On 17 July, at a full day hearing at the United Nations headquarters in Geneva, the UK Government was examined on its implementation of the UN Convention on the Elimination of all forms of Discrimination Against Women (CEDAW).
During the examination, the UN CEDAW Committee, a body composed of 23 independent experts on women’s issues from around the world, focused on the UK’s progress in implementing the Convention and the recommendations that were made by the Committee in 2008.
The government responded to nearly one hundred questions on how it was tackling a diverse range of issues that affect women, including gender stereotyping and prejudice; prostitution; female representation in political and public life; nationality and asylum; education; employment; health; benefits; law and family life and violence against women and girls.

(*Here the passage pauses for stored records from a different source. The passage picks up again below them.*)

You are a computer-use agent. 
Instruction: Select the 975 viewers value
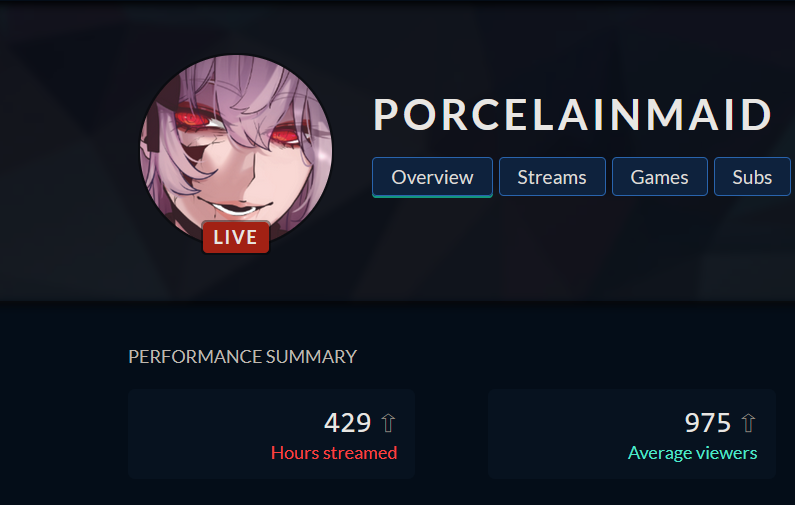708,423

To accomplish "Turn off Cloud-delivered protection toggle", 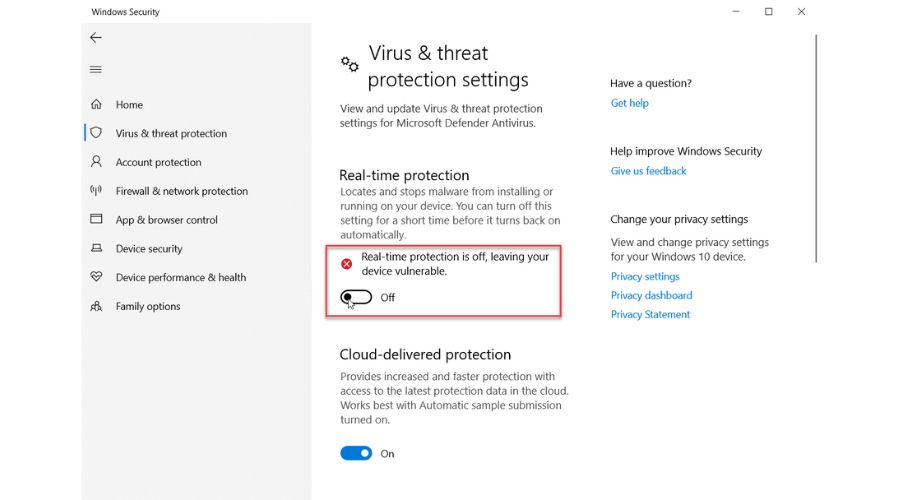I will 356,453.
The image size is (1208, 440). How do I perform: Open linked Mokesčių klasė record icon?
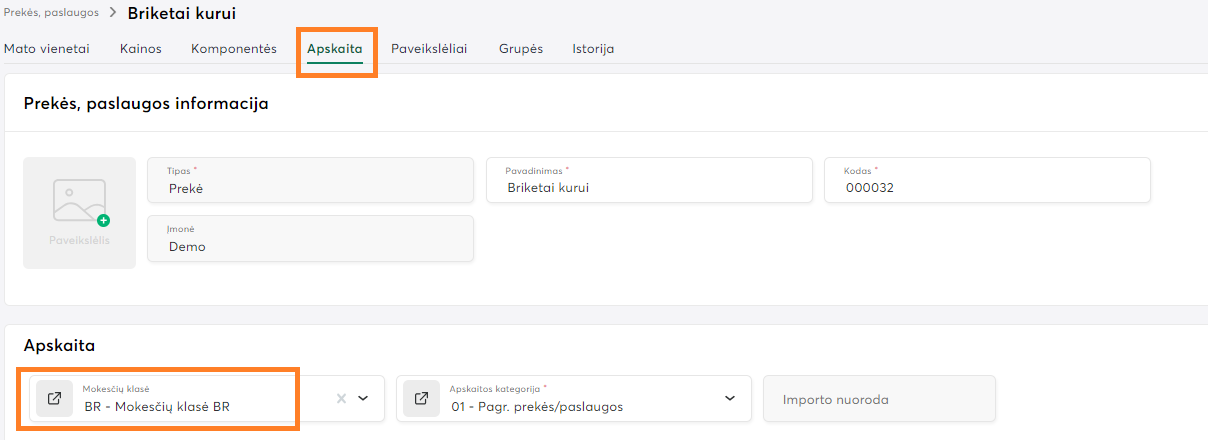(55, 399)
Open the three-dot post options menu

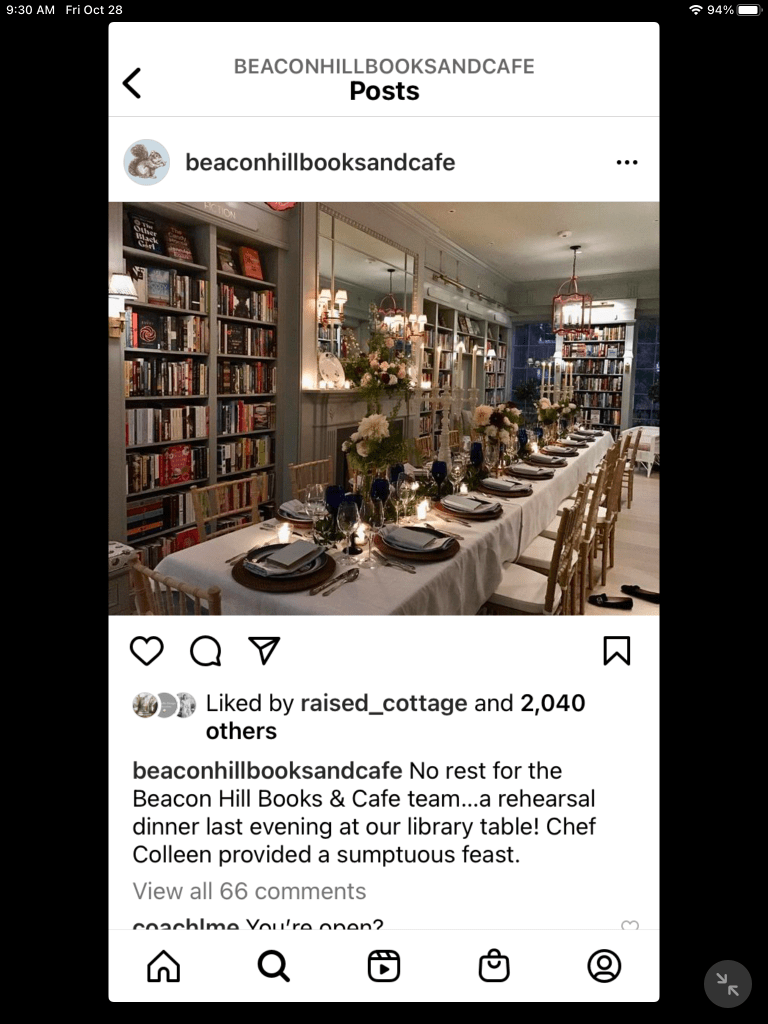pos(627,162)
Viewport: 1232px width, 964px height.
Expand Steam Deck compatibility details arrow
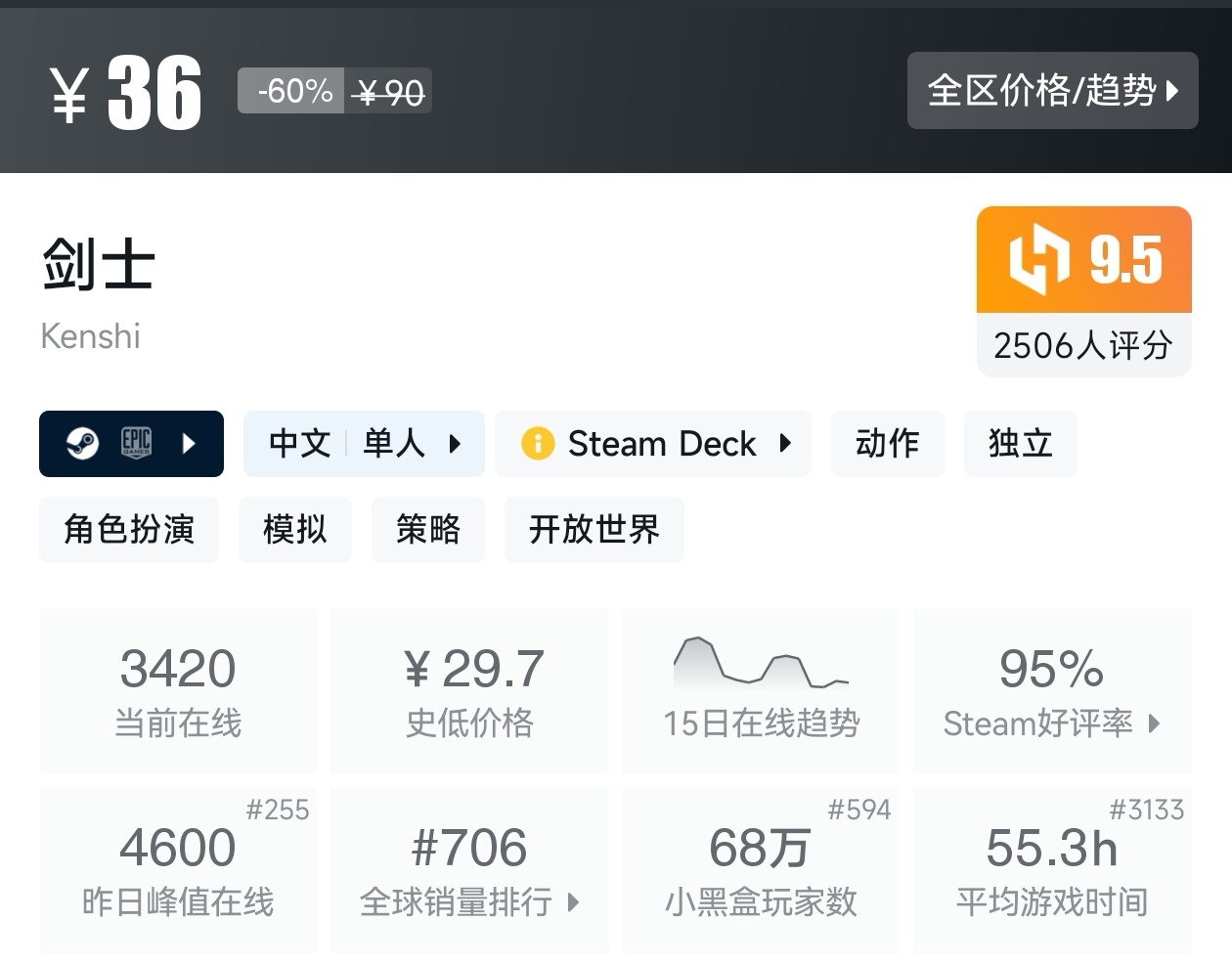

In preparation for the examination the Committee had invited non-government organisations (NGOs) and women’s groups from across the UK to send in reports highlighting the topics on which they thought Committee should scrutinise the government. Over 20 reports were received by the Committee and many of the issues raised in the reports were reflected in the Committee’s questions.
Following the examination, the Committee published its Concluding Observations on the UN website outlining their recommendations for the UK to undertake in order to advance its compliance under the convention. These recommendations covered a wide range of issues, including women’s access to justice; sex education in schools; the impact of austerity measures on women; equality in the labour market and engagement with NGOs.